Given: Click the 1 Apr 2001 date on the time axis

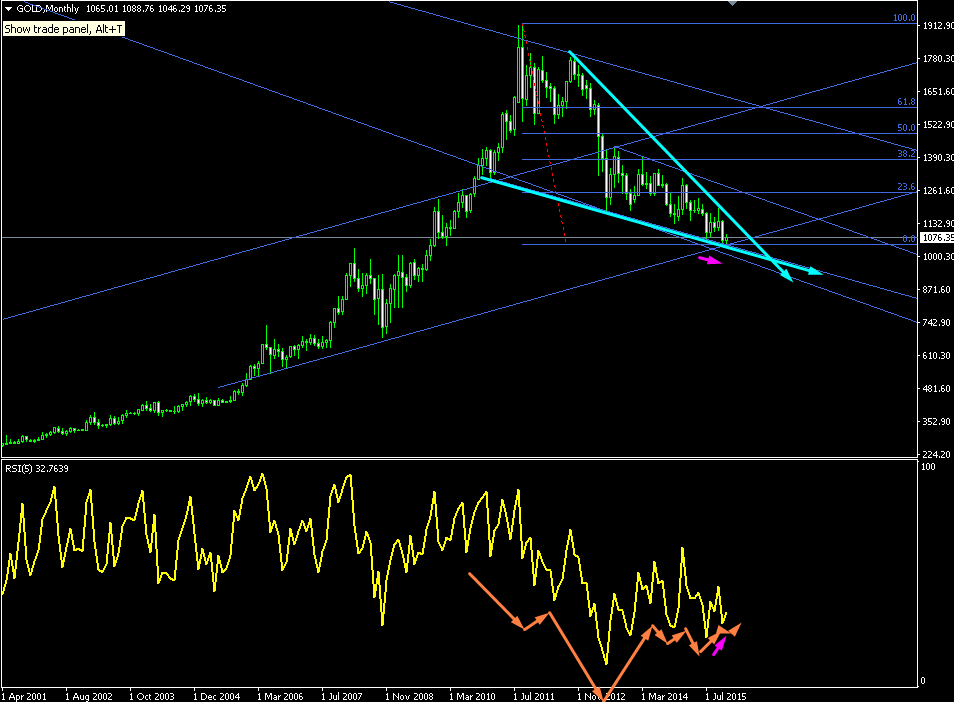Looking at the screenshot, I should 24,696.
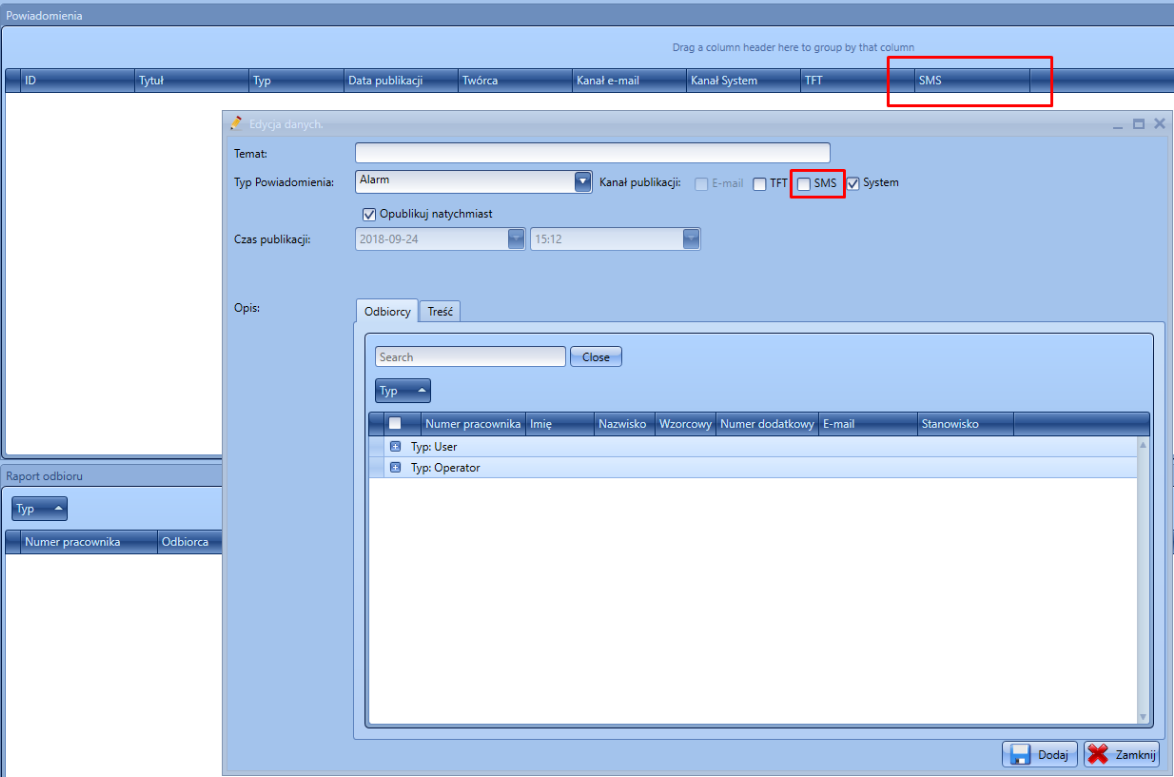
...
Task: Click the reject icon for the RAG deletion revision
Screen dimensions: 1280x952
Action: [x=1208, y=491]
--
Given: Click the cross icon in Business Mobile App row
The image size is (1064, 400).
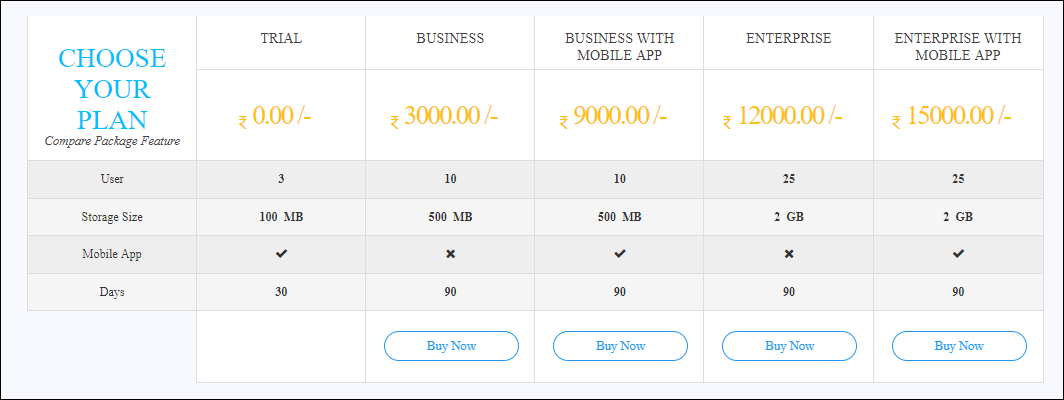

(Work to be completed) Go through the material line by line. Show each line that contains the string "icon".

(Response area)
Task: Click the reject icon for the RAG deletion revision
Given: Click the cross icon in Business Mobile App row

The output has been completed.